Task statement:
Report every line of the records below that includes the string "computer".

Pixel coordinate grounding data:
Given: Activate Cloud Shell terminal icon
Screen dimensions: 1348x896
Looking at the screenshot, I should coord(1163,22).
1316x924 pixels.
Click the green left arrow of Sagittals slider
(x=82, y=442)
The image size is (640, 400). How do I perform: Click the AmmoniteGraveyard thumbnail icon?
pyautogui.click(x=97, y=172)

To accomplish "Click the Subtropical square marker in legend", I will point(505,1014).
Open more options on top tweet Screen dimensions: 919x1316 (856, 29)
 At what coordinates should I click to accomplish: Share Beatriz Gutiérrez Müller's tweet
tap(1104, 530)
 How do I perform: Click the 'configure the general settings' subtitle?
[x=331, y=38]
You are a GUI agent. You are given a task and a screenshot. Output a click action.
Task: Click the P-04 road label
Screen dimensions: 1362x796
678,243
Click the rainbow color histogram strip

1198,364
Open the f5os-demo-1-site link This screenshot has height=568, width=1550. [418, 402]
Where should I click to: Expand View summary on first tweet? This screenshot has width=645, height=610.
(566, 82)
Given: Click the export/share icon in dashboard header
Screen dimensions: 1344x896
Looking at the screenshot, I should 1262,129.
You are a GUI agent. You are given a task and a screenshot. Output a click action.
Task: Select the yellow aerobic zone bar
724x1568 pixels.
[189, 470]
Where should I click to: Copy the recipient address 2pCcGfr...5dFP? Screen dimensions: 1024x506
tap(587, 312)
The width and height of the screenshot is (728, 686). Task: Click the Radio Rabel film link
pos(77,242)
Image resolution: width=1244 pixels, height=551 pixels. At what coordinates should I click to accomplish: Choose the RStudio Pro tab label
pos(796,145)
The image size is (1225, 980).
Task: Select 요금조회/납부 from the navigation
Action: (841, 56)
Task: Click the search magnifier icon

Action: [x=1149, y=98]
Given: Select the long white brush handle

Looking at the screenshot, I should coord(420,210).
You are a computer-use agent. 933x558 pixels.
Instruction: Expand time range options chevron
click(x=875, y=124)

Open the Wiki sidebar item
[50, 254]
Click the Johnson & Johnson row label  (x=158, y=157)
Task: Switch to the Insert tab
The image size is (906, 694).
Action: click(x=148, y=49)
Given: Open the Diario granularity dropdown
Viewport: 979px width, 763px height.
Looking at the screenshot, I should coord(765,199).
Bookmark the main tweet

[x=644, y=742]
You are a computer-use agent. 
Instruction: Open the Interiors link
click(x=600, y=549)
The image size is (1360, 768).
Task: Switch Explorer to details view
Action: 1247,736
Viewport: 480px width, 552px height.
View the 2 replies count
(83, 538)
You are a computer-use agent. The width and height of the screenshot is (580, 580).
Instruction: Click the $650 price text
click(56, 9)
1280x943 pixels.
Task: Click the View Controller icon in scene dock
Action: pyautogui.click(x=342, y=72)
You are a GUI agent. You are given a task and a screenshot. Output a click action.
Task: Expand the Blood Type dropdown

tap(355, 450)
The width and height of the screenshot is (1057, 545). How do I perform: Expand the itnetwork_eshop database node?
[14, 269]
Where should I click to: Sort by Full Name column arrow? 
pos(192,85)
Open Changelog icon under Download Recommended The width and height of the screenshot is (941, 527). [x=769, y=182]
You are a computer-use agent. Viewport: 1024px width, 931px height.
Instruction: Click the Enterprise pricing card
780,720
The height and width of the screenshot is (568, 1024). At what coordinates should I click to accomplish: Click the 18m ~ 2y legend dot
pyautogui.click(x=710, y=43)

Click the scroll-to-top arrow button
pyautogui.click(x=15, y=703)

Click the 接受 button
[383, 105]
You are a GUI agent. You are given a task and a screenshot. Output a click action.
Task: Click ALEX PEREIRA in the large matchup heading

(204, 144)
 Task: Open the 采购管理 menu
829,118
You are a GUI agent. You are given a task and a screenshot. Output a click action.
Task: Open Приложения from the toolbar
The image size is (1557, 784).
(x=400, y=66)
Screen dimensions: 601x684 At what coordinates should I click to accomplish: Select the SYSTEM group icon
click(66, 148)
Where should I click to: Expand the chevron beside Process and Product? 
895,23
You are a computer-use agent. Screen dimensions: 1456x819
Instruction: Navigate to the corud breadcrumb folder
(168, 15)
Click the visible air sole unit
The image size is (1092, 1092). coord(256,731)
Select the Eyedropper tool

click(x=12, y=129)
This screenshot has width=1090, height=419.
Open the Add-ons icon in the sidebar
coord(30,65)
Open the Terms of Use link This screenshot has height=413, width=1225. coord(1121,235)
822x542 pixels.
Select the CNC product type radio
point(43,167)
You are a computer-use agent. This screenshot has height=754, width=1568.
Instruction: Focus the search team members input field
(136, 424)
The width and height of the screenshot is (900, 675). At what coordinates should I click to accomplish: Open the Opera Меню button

Reply:
You are a computer-use agent. 933x558 pixels.
You are a computer-use agent. 
You are a computer-use agent. The width and height of the screenshot is (580, 580).
You are a computer-use agent. Viewport: 1024px width, 931px height.
You are a computer-use agent. Screen dimensions: 1456x819
You are a computer-use agent. This screenshot has height=754, width=1568.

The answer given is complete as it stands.